_Alıştırmalar_
**1.** 68 yazısında, başlık da dahil olmak üzere, rakamla yazılmış farklı sayıları ilk geçtikleri sıraya göre listeleyin.
**2.** 68 yazısını son cümlesinin ardından sürdürün.

_Metin_
——

68’den 50 yıl sonra bize kalan…

68’in onuncu yılında anılıp anılmadığını hatırlamıyorum. Anıldıysa bile 1978’in politik atmosferinin on yıl öncesindeki görkemli yükseliş ve patlamayla ayrıştırılması güçtür. Her değerlendirme belli ölçülerde süreç tamamlandıktan sonra yapılmak durumundadır. 1978, henüz erkendi.

Sonra, gırgır ama 1986’yı hatırlıyorum. 6 ve 8 rakamlarının yer değiştirmesiyle bir yıldönümü momenti icat etmeyi hoş bir yaratıcılık sayar mısınız bilmem. Benim pek sempati besleyemememin nedeni daha ziyade içerikle ilintili. 1986 yılı, Türkiye’de sivil toplumculuk kod adıyla sol liberalizmin zirve yaptığı dönemlerden birinin içindedir. Sol liberalizmi, adından hareketle, solun bir versiyonu olarak gözünüzün önüne getirirseniz, pek doğru bir yaklaşıma sahip olamazsınız. Sol liberalizmi var eden, yakıtını temin eden, önünü açan liberalizmin ta kendisidir. Özal liberalizmi ise, -ne solu!- 12 Eylül faşizminin organik uzantısıydı. 6 ile 8’i ters yüz edip “hadi 68’i konuşalım” diyen sağ olmuştur.

——

_Verilen malzeme_
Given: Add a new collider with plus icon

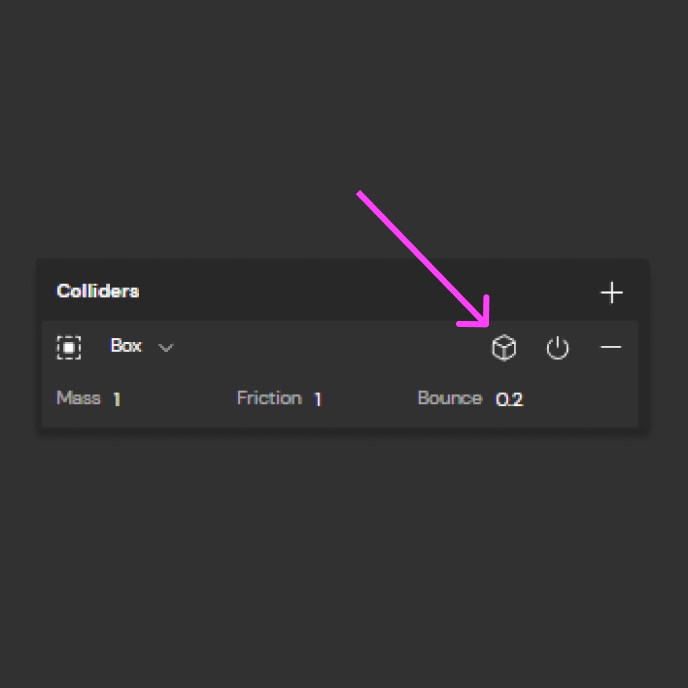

——

_Cevap anahtarı_
**1.** 68, 50, 1978, 1986, 6, 8, 12

**2.**
Liberallerin böyle bir tarihsel deneyimi ele alıp tartışırken kimlik sorunsalından hareket etmeleri şaşırtıcı olmaz. Giderek 68’lilik bir kimliğe dönüştürülmeye veya söz konusu deneyimden bir kimlik türetilmeye çalışılacaktı.

Oysa 1968 dünyanın ve Türkiye’nin toplumsal mücadeleler tarihinde bir düğümlenme noktasıdır ve düğüm çözülürken ortaya tanımlanabilir bir kimlikten ziyade bir dizi farklı dinamik çıkmıştır. Kuşkusuz dönemin insanlarının ortak özellikleri vardır. Ancak bu insanların nasıl bir tarihsel arka plandan geldiklerinin ve toplumsal pratiğe neler kattıklarının üstünde durmak, “harekete” odaklanmak yerine onu bir kimlik içine sıkıştırmak, başka bir niyetin ve yöntemin alameti farikasıdır. Sonuçsuzdur, çünkü 68’i kimlikleştiren liberaller de o kuşaktandır; o sıra askere yedeklenemeyen 68’i onlarca yıl sonra yedeklenmiş gibi yorumlamaya, aynı saçmalığı üstelik bu sefer 12 Mart’ın ve 12 Eylül’ün tezgahından geçmiş bir ordu ile yeniden denemek için 68’den feyz almaya kalkanlar da yine o kuşaktandır! Deniz Gezmiş veya Sinan Cemgil gibi bir defteri kahramanca kapatanlar da vardır 68 kuşağında, beş benzemez örgütte kurucu ve yönetici rol alanlar da vardır. Siyasi ikbali ANAP’da arayan da çıkmıştır, CHP’de çeşitli konumlara gelen de. Yaptıklarından onur duyanlar ve çoktan pişman olanlar bir aradadır.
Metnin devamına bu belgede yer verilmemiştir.